--- Records supplied ---

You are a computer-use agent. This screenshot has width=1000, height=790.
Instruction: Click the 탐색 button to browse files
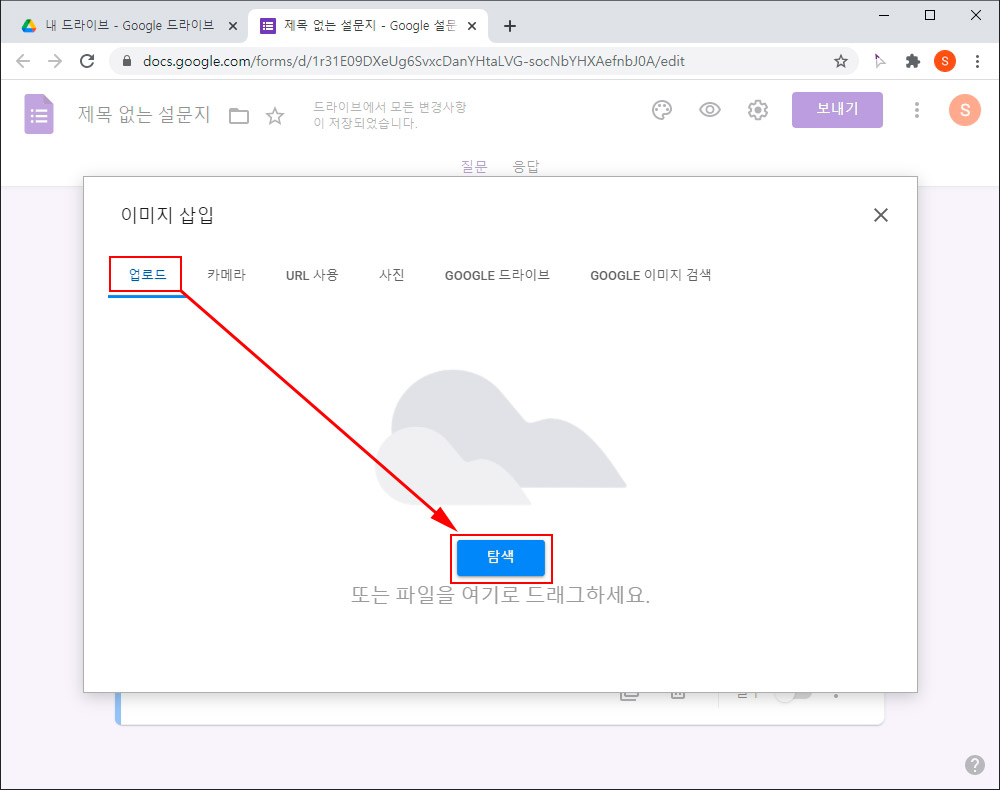(502, 558)
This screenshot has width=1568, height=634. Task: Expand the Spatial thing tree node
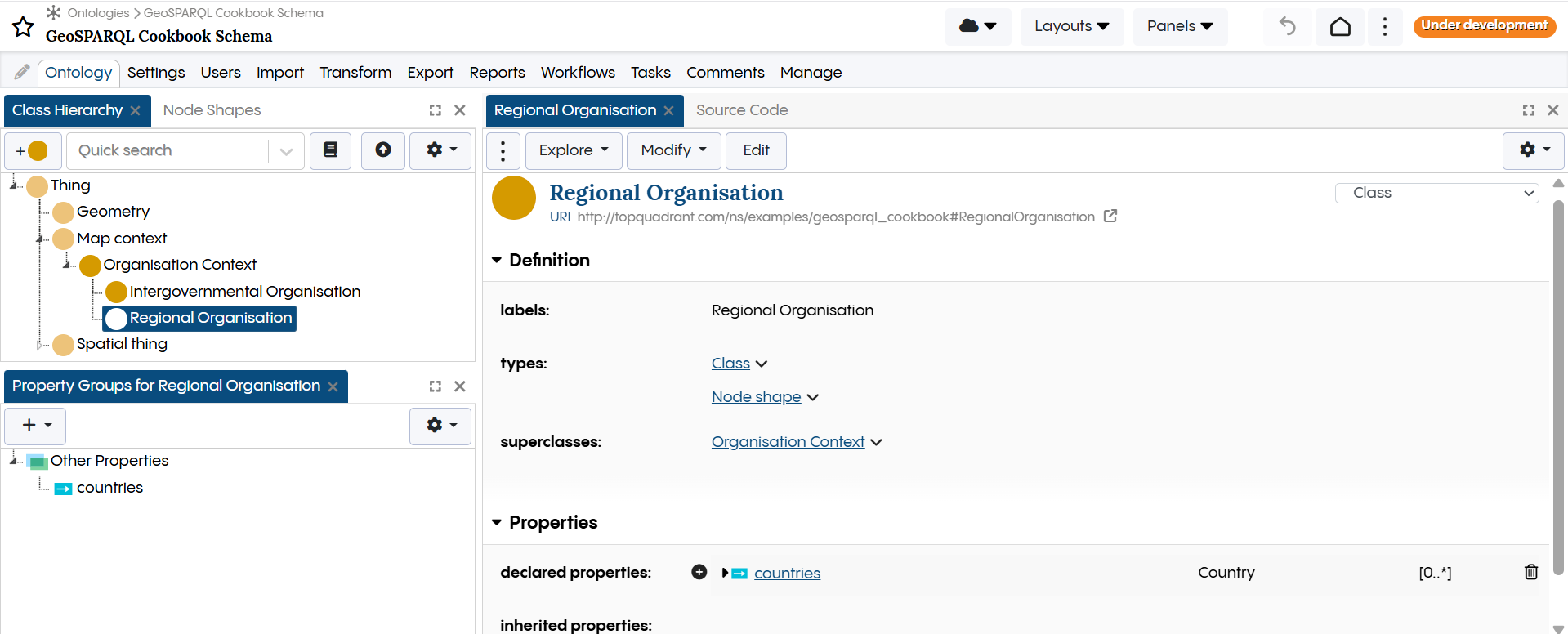tap(38, 345)
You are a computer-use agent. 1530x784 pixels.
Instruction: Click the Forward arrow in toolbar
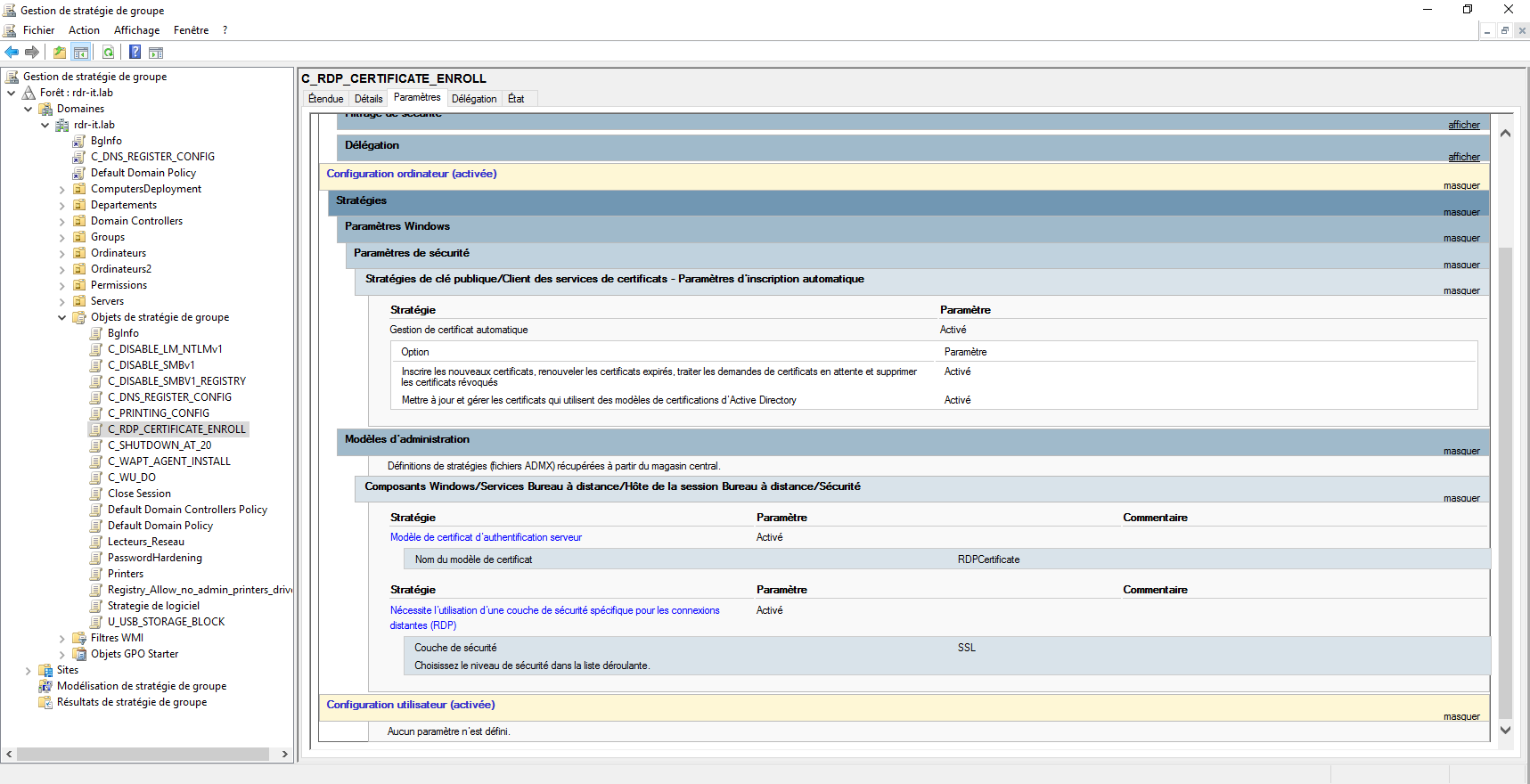click(x=32, y=53)
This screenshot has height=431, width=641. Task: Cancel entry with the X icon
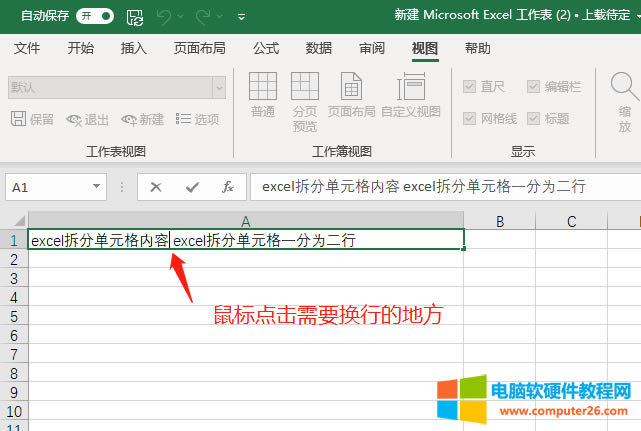tap(157, 187)
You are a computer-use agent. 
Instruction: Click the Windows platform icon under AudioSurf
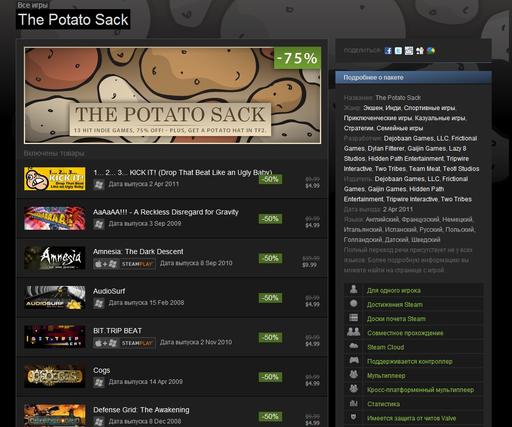pos(99,303)
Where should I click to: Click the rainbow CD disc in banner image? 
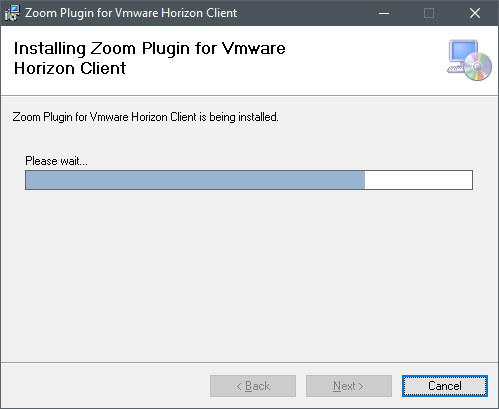[478, 66]
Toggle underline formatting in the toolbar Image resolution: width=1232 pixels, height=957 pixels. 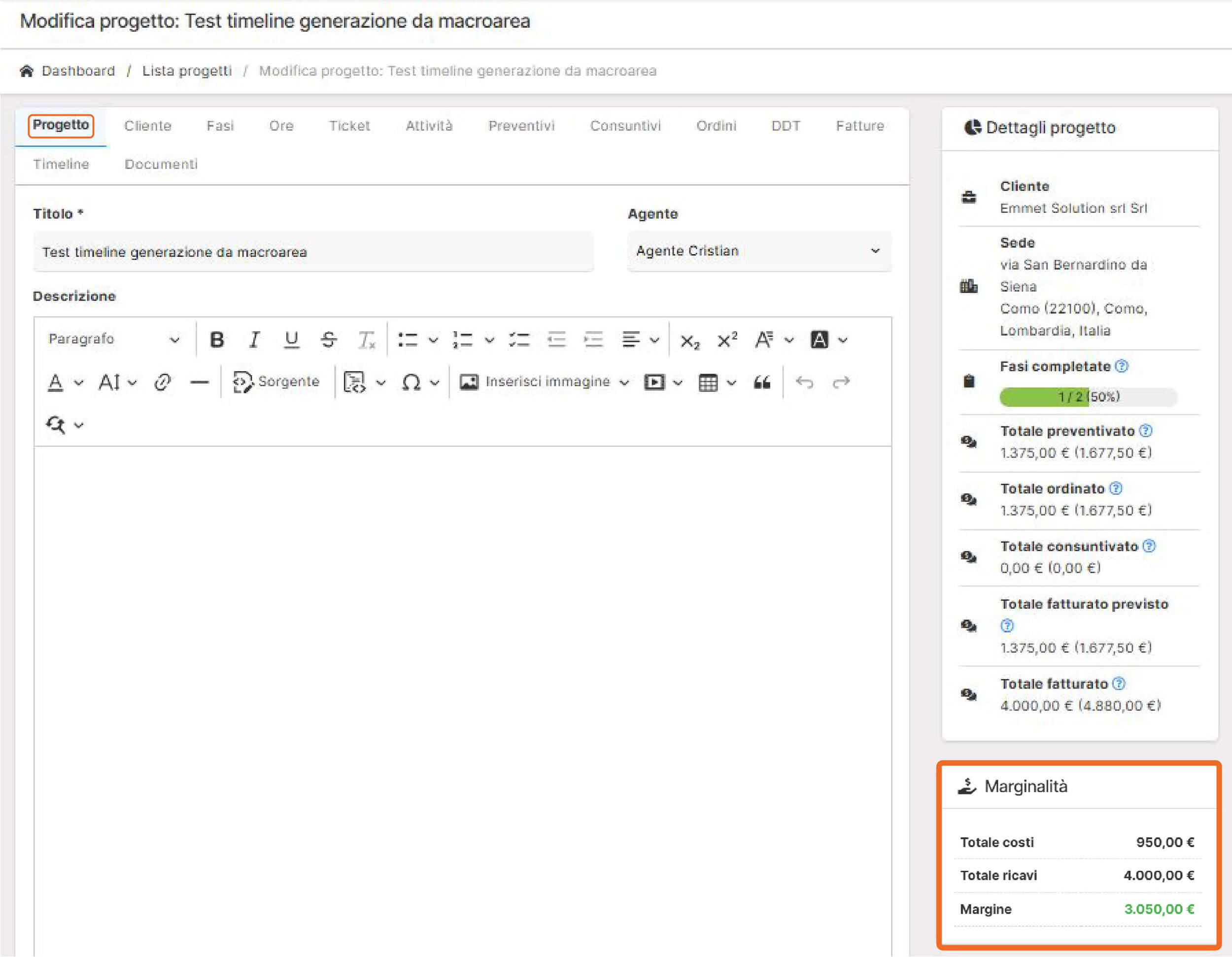pyautogui.click(x=291, y=340)

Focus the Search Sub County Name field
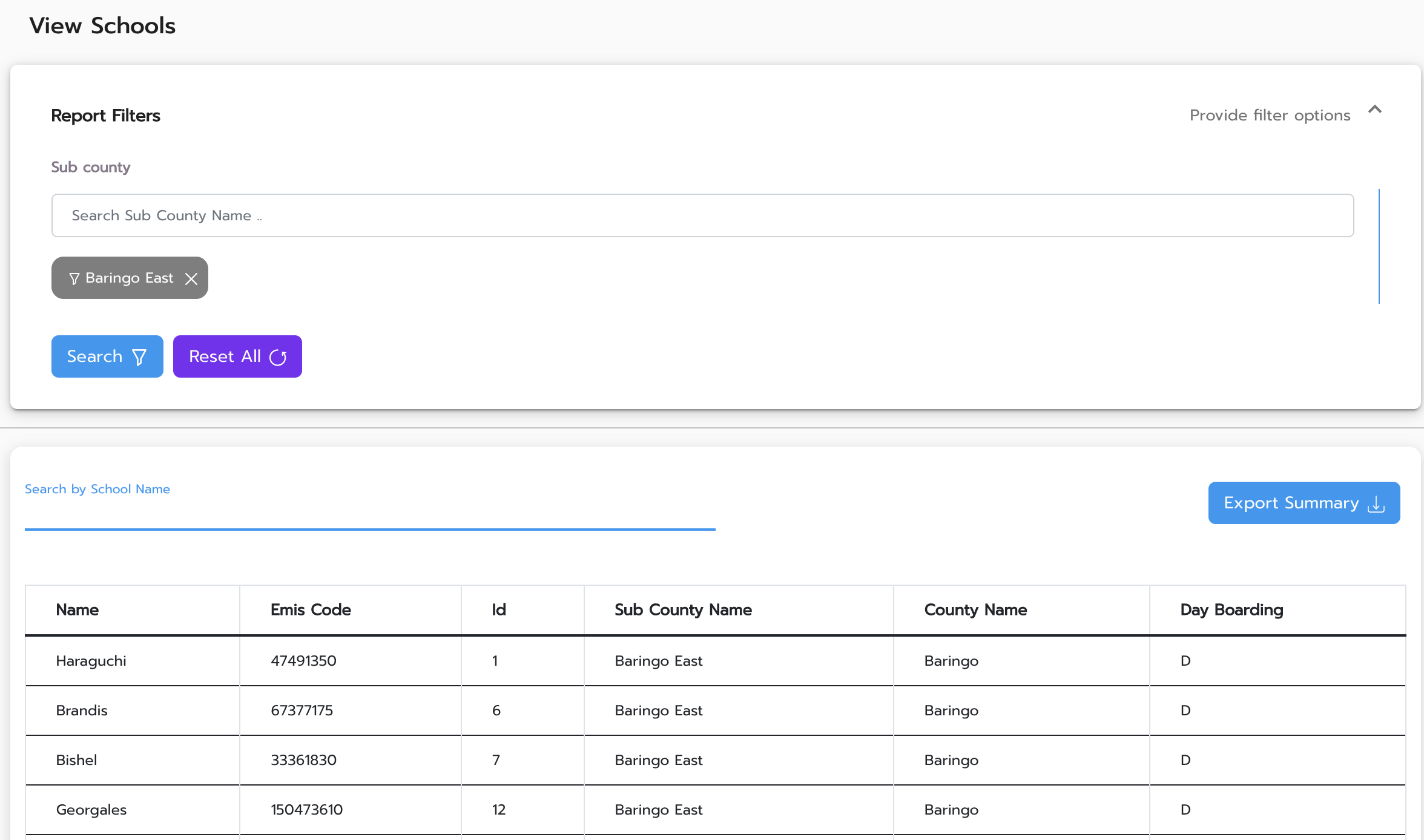tap(702, 215)
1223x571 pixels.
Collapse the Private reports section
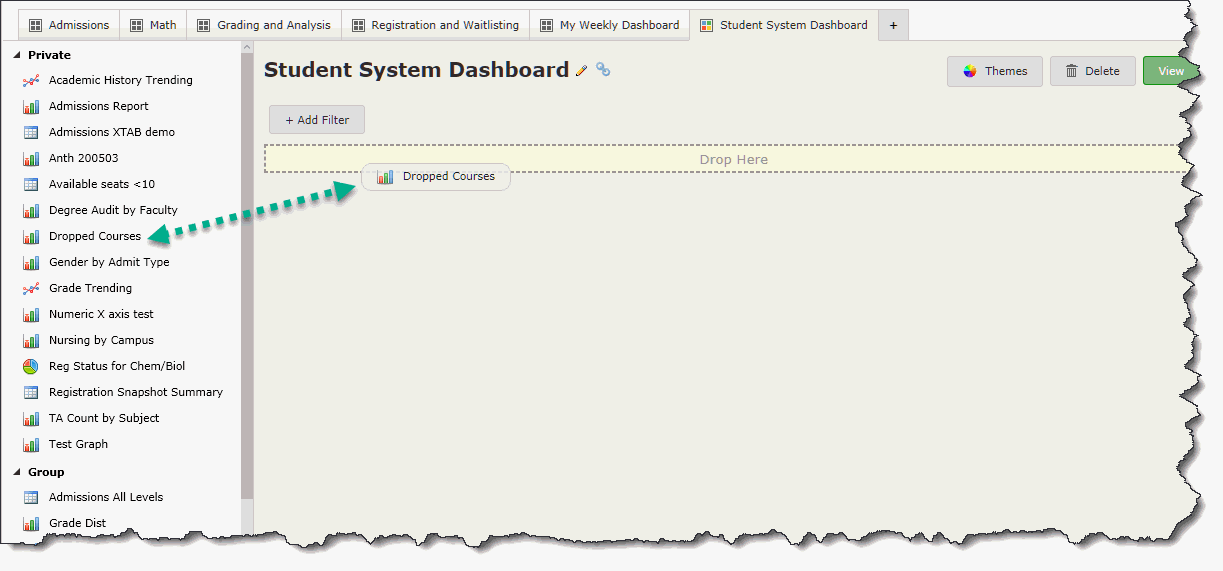[16, 55]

---

Aim: Copy out the lines from the one containing "1223x571 pixels." through the last line, both ends included, shifting each answer coordinate up by 114. Leave the pictures out.

Result for this exercise:
1223x571 pixels.
Collapse the Private reports section
[130, 169]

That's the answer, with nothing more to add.